“仅仅只是因为一时的不爽和口角,就要借刀杀人,害孙大鹏的性命,会不会有些太小题大做了?”陈皮有些犹豫,刚刚松懈的五指再度用力,死死扣住银元。
孙大鹏却丝毫不知陈皮在心中想着要放他一命的事情,口中骂骂咧咧的一口咬定是陈皮偷了他的钱,甚至已经上升到了人身攻击的地步,怒骂陈皮是个有爹娘生没爹娘养的贱种,居然在光天化日之下干这种事情……
听到这话,陈皮心中的火腾的一下就上来了。
我还想饶你一命呢,结果你就这么回报我是吧?
“其实完全不用有什么心理负担,”陈皮手上的力道缓缓松懈,心中低语:“这个人实在是太恶劣了!”
“虽然不是大坏,但小坏却也是不得不防。”
“他可以因为嫉妒我客人多而追着我,如今见到我手中有这么多现大洋,要是放任他活下去的话,将来指不定还会生出多大的事端!”
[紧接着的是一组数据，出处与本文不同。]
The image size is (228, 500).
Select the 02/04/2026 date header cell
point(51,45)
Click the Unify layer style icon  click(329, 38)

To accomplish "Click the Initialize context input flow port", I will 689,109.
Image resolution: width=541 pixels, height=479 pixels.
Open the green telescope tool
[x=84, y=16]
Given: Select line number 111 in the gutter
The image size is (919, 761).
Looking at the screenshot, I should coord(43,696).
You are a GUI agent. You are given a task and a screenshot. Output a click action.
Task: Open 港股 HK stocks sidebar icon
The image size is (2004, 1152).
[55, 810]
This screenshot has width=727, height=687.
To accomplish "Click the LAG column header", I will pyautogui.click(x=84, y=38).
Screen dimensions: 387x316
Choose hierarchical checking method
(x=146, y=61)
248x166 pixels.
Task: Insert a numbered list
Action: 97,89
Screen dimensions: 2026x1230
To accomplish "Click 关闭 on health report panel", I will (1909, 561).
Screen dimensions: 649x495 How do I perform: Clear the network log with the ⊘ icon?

孙大鹏都不用怎么样,只要把陈皮手中有那么多现大洋的事情往外一说,陈皮就注定会麻烦不断。
就在陈皮即将松手让孙大鹏取走这些银元的那一刻,孙大鹏背后突然传来一声大喝:“干什么呢?”
两人齐齐一惊,回头看去,就见一个身穿制服的巡捕提着裤子从巷子里的一道门中走出来。
一个浓妆艳抹、衣衫不整的女人好奇地往外看了一眼,然后在巡捕走出门后连忙将门关上。
原来是个夜宿半掩门的无良巡捕。
陈皮心中鄙夷。
那巡捕却丝毫不知自己被陈皮鄙夷了,此时他已经扣上了裤子,迈着螃蟹步走了过来。
“大人,你可得为我评评理呀!”看到巡捕现身,孙大鹏心中暗暗叫苦,知道自己的敲诈大计是不能顺利执行下去了。
但他也不愿因为污蔑的罪名而被投入大牢。
深谙恶人先告状这一技巧的他,迅速跳出黄包车车把手圈定的领域,往巡捕那边迎了两步,指着陈皮说道:“我与这人本是同一车行内的车夫,看这小子老实本分,才和他同路而行,却不想他却是个没良心的,居然偷我的钱!”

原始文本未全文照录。